Back in 2008, theoretical physicist Stephen Hawking used a speech synthesizer program on an Apple II computer to “talk.” He had to use hand controls to work the system, which became problematic as his case of Lou Gehrig’s disease progressed. When he upgraded to a new device, called a “cheek switch,” it detected when Hawking tensed the muscle in his cheek, helping him speak, write emails, or surf the Web.
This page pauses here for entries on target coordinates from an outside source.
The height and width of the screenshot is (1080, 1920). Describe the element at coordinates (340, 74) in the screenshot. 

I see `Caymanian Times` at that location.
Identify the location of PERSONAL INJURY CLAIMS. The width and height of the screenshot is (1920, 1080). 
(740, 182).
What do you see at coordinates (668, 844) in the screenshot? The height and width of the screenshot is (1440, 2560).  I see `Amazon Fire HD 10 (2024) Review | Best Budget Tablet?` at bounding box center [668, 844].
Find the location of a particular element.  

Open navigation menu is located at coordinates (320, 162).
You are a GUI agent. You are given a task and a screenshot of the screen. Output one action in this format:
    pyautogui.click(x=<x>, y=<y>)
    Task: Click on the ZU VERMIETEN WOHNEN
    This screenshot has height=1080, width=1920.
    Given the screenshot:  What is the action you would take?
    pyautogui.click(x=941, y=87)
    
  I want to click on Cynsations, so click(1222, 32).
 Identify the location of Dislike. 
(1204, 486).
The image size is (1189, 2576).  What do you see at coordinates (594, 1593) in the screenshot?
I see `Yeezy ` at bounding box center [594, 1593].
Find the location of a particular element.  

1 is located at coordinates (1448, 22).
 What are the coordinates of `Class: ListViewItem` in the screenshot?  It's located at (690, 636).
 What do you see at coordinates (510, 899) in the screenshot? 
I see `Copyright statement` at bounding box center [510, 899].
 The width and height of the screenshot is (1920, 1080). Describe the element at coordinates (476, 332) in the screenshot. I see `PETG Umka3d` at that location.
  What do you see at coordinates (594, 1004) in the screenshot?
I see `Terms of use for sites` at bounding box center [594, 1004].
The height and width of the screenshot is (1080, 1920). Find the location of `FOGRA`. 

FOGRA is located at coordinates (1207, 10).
Now, neuroscientists at the University of California, San Francisco have come up with a far more advanced technology—an artificial intelligence program that can turn thoughts into text. In time, it has the potential to help millions of people with speech disabilities communicate with ease.
“We exploit the conceptual similarity of the task of decoding speech from neural activity to the task of machine translation; that is, the algorithmic translation of text from one language to another,” the scientists wrote in a new paper published in the scientific journal Nature Neuroscience.
They’ve taken an AI approach that is akin to translating text in different languages. The underlying theory is the same in both cases—the goal is to convert one sequence of some arbitrary length into another—but the inputs are different, neural signals in the brain versus text.
To test out their hypothesis, the researchers used human trials. The scientists implanted electrodes into the brains of four participants with epilepsy to monitor their speech. Each person then read sentences aloud from one of two datasets: a set of picture descriptions, composed of 30 sentences and 125 unique words, which contained 460 sentences and about 1,800 unique words.
Each participant read 50 sentences aloud multiple times, including lines like “Tina Turner is a pop singer” and “there is chaos in the kitchen.” As each person spoke, the researchers monitored their brain activity. Then, they input the data into a machine learning algorithm that could switch the brain waves into a string of numbers that encoded the sentences. In another portion of the system, the numbers were converted back into a sequence of words.
At the outset, the system came up with some nonsensical phrases, like “the spinach was a famous singer;” lines with improper grammar, like “several adults the kids was eaten by;” and some ultimately philosophical-sounding sentences, such as “the oasis was a mirage.” Over time, the system improved as the researchers fed the system the initial sentences that the participants read aloud, to compare against.
In one case, the system got 97 percent of the sentences correct, representing less errors than the average human transcriber. Still, the algorithm is only processing a small number of sentences and words compared to what a user would ultimately desire.
Still, the system currently only works on verbal speech—meaning those who suffer from speech disorders caused by muscle paralysis won’t benefit just yet.